> Problem to solve: Please edit the records below, replacing "Screen dimensions" with "Screen size" and keeping everything else the same. Leave the pictures out of your answer.

> Raw records:
start

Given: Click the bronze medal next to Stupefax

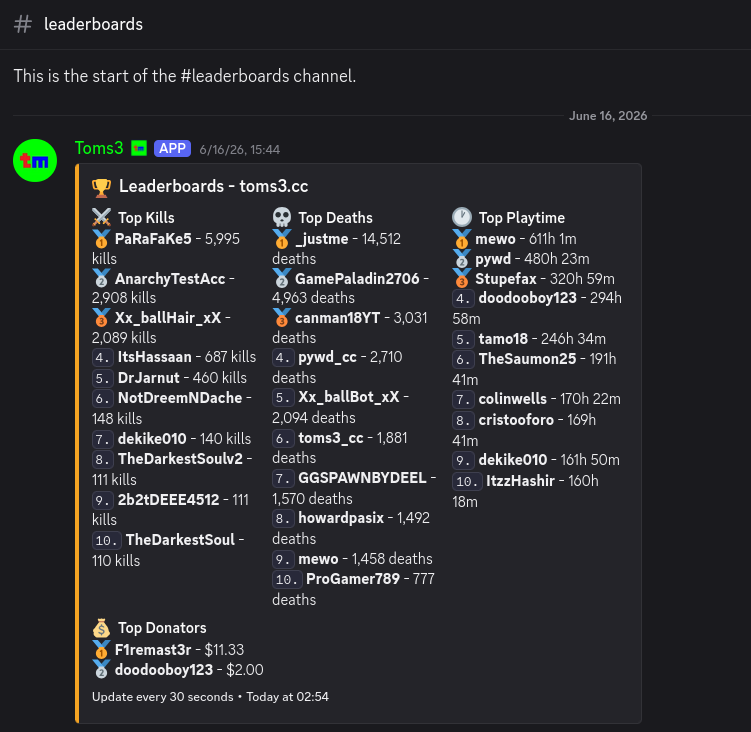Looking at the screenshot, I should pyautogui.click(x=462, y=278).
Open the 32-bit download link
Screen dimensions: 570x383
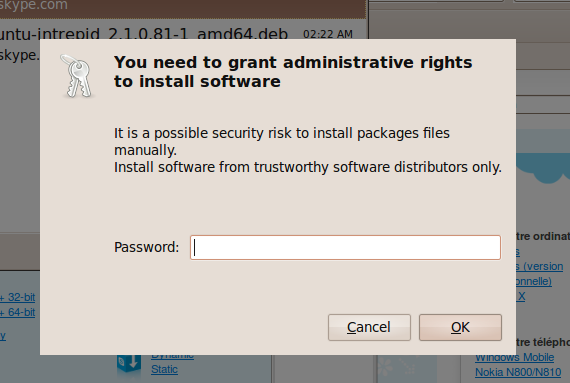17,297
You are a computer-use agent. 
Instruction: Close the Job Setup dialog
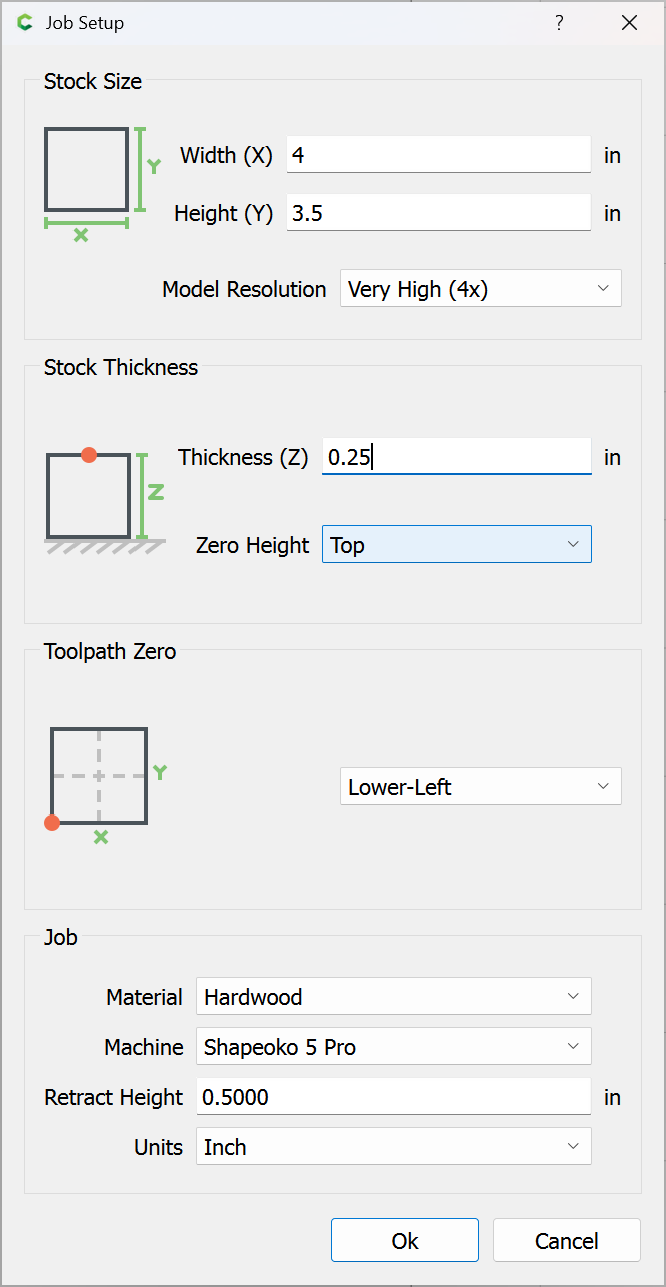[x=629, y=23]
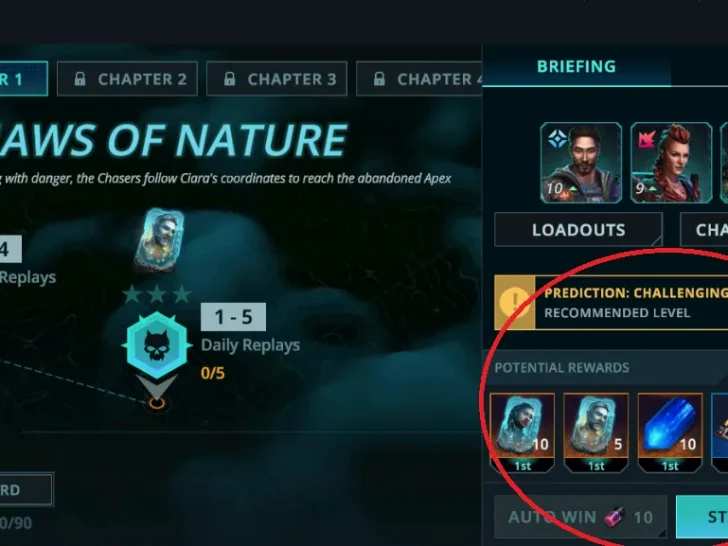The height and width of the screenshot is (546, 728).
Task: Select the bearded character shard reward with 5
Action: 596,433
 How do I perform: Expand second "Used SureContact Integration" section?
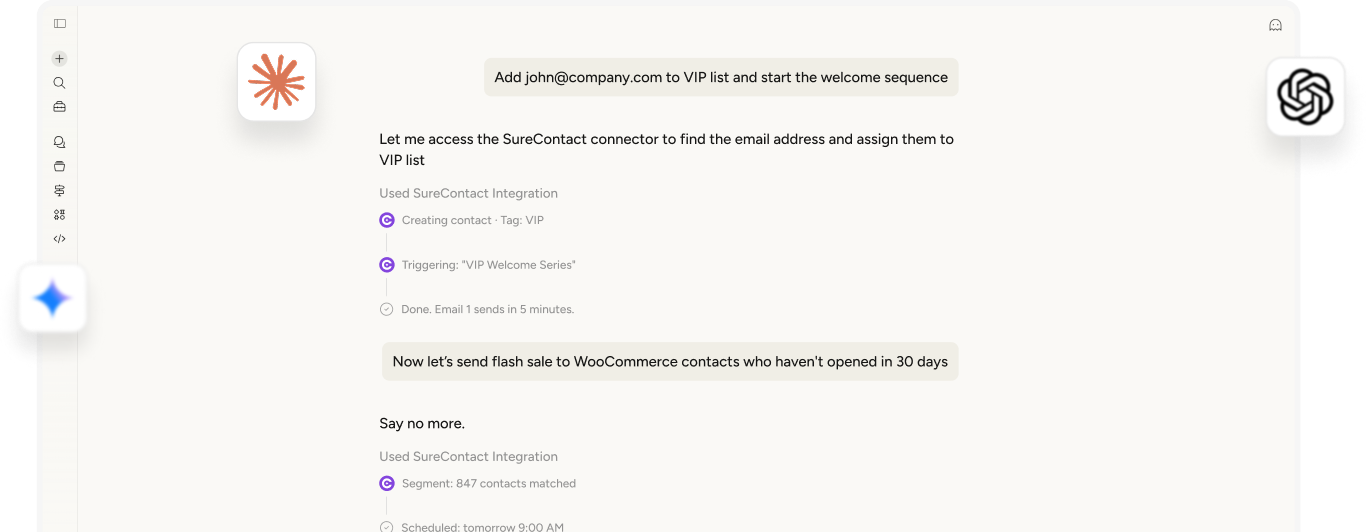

end

> Exercise response:
Given: Click the bronze medal next to Stupefax

Looking at the screenshot, I should pyautogui.click(x=462, y=278).
Open the 32-bit download link
Screen size: 570x383
17,297
You are a computer-use agent. 
Instruction: Close the Job Setup dialog
[x=629, y=23]
The height and width of the screenshot is (546, 728).
Task: Select the bearded character shard reward with 5
Action: 596,433
 How do I perform: Expand second "Used SureContact Integration" section?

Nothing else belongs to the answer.